[RFC,net-next] pktgen: introduce 'rx' mode

Message ID	1430273488-8403-2-git-send-email-ast@plumgrid.com
State	RFC, archived
Delegated to:	David Miller
Headers	show Return-Path: <netdev-owner@vger.kernel.org> From: Alexei Starovoitov <ast@plumgrid.com> To: "David S. Miller" <davem@davemloft.net> Cc: Eric Dumazet <edumazet@google.com>, Daniel Borkmann <daniel@iogearbox.net>, Thomas Graf <tgraf@suug.ch>, Jamal Hadi Salim <jhs@mojatatu.com>, John Fastabend <john.r.fastabend@intel.com>, netdev@vger.kernel.org Subject: [PATCH RFC net-next] pktgen: introduce 'rx' mode Date: Tue, 28 Apr 2015 19:11:28 -0700 Message-Id: <1430273488-8403-2-git-send-email-ast@plumgrid.com> In-Reply-To: <1430273488-8403-1-git-send-email-ast@plumgrid.com> References: <1430273488-8403-1-git-send-email-ast@plumgrid.com> Sender: netdev-owner@vger.kernel.org Precedence: bulk

Alexei Starovoitov April 29, 2015, 2:11 a.m. UTC

Introduce 'RX' mode for pktgen which generates the packets
using familiar pktgen commands, but feeds them into netif_receive_skb()
instead of ndo_start_xmit().
It can be used to benchmark different kernel RX paths.

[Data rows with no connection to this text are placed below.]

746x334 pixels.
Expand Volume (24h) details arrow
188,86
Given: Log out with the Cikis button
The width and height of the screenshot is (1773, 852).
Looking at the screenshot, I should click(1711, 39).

Sample script 'pktgen.sh':
!/bin/bash
function pgset() {
  local result

  echo $1 > $PGDEV

  result=`cat $PGDEV | fgrep "Result: OK:"`
  if [ "$result" = "" ]; then
    cat $PGDEV | fgrep Result:
  fi
}

ETH=$1

PGDEV=/proc/net/pktgen/kpktgend_0
pgset "rem_device_all"
pgset "add_device $ETH"

PGDEV=/proc/net/pktgen/$ETH
pgset "rx"
pgset "clone_skb 1000"
pgset "pkt_size 60"
pgset "dst 99.1.1.2"
pgset "dst_mac 90:e2:ba:6e:a8:e5"
pgset "count 10000000"
pgset "burst 32"

PGDEV=/proc/net/pktgen/pgctrl
echo "Running... ctrl^C to stop"
pgset "start"
echo "Done"
cat /proc/net/pktgen/$ETH

Usage:
$ sudo ./pktgen.sh eth2
...
Result: OK: 232376(c232372+d3) usec, 10000000 (60byte,0frags)
  43033682pps 20656Mb/sec (20656167360bps) errors: 10000000

Signed-off-by: Alexei Starovoitov <ast@plumgrid.com>
---
 net/core/pktgen.c |   30 ++++++++++++++++++++++++++++--
 1 file changed, 28 insertions(+), 2 deletions(-)

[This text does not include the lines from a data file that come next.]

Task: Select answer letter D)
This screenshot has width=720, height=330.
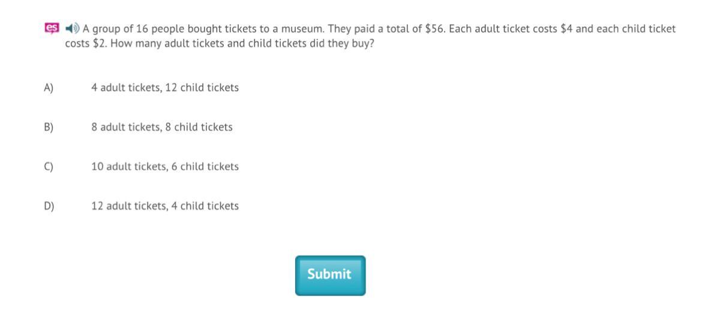Action: pos(49,206)

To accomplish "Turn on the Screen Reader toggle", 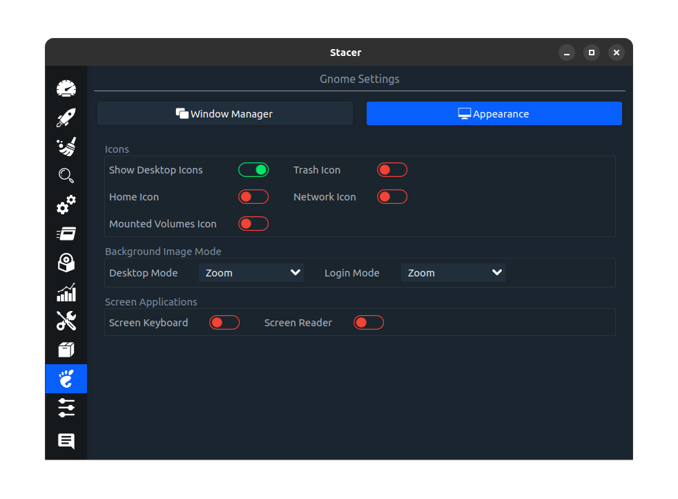I will pyautogui.click(x=369, y=323).
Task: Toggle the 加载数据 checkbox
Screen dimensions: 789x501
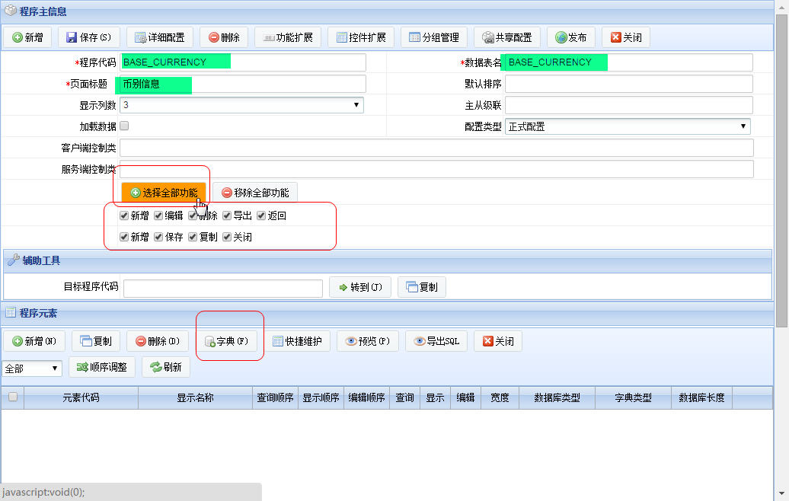Action: click(124, 126)
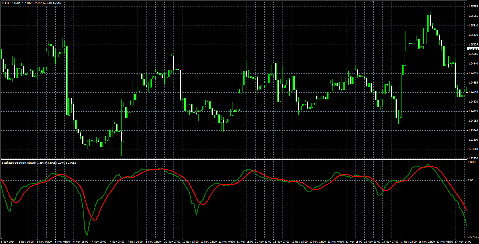Click the 10 Nov 07:00 time label

click(172, 242)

Eric Dumazet April 29, 2015, 4:14 a.m. UTC | #1

On Tue, 2015-04-28 at 19:11 -0700, Alexei Starovoitov wrote:

> +	if (pkt_dev->flags & F_DO_RX) {
> +		local_bh_disable();
> +		atomic_add(burst, &pkt_dev->skb->users);
> +		do {
> +			ret = netif_receive_skb(pkt_dev->skb);
> +			if (ret == NET_RX_DROP)
> +				pkt_dev->errors++;
> +			pkt_dev->last_ok = 1;
> +			pkt_dev->sofar++;
> +			pkt_dev->seq_num++;
> +		} while (--burst > 0);
> +		local_bh_enable();
> +		goto out;
> +	}
> +

This looks buggy.

skb can be put on a queue, so skb->next and skb->prev cannot be reused,
or queues will be corrupted.

Note that on TX, it is possible to have the same issue if you use a
virtual device like bonding, and skb is queued on a slave qdisc.

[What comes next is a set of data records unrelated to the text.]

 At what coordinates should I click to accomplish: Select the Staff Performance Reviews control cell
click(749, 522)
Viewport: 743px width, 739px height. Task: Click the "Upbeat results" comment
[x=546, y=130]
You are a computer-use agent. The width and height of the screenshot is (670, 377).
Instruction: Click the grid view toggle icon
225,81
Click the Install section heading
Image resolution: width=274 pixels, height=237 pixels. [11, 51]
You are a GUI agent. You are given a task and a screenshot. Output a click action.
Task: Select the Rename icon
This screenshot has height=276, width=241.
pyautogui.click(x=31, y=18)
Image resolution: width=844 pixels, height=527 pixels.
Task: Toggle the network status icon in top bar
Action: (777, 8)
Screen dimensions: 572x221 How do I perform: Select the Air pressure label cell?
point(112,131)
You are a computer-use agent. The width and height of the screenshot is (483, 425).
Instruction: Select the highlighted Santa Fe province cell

(Thats why we have this IFF_TX_SKB_SHARING flag)



--
To unsubscribe from this list: send the line "unsubscribe netdev" in
the body of a message to majordomo@vger.kernel.org
More majordomo info at  http://vger.kernel.org/majordomo-info.html

Alexei Starovoitov April 29, 2015, 9:55 p.m. UTC | #2

On 4/28/15 9:14 PM, Eric Dumazet wrote:
> On Tue, 2015-04-28 at 19:11 -0700, Alexei Starovoitov wrote:
>
>> +	if (pkt_dev->flags & F_DO_RX) {
>> +		local_bh_disable();
>> +		atomic_add(burst, &pkt_dev->skb->users);
>> +		do {
>> +			ret = netif_receive_skb(pkt_dev->skb);
>> +			if (ret == NET_RX_DROP)
>> +				pkt_dev->errors++;
>> +			pkt_dev->last_ok = 1;
>> +			pkt_dev->sofar++;
>> +			pkt_dev->seq_num++;
>> +		} while (--burst > 0);
>> +		local_bh_enable();
>> +		goto out;
>> +	}
>> +
>
> This looks buggy.
>
> skb can be put on a queue, so skb->next and skb->prev cannot be reused,
> or queues will be corrupted.

don't see the bug yet.
Any layer that wants to do such queueing should do skb_share_check
first. Just like ip_rcv does. So everything in IP world should
work fine, because it will be operating on clean cloned skb.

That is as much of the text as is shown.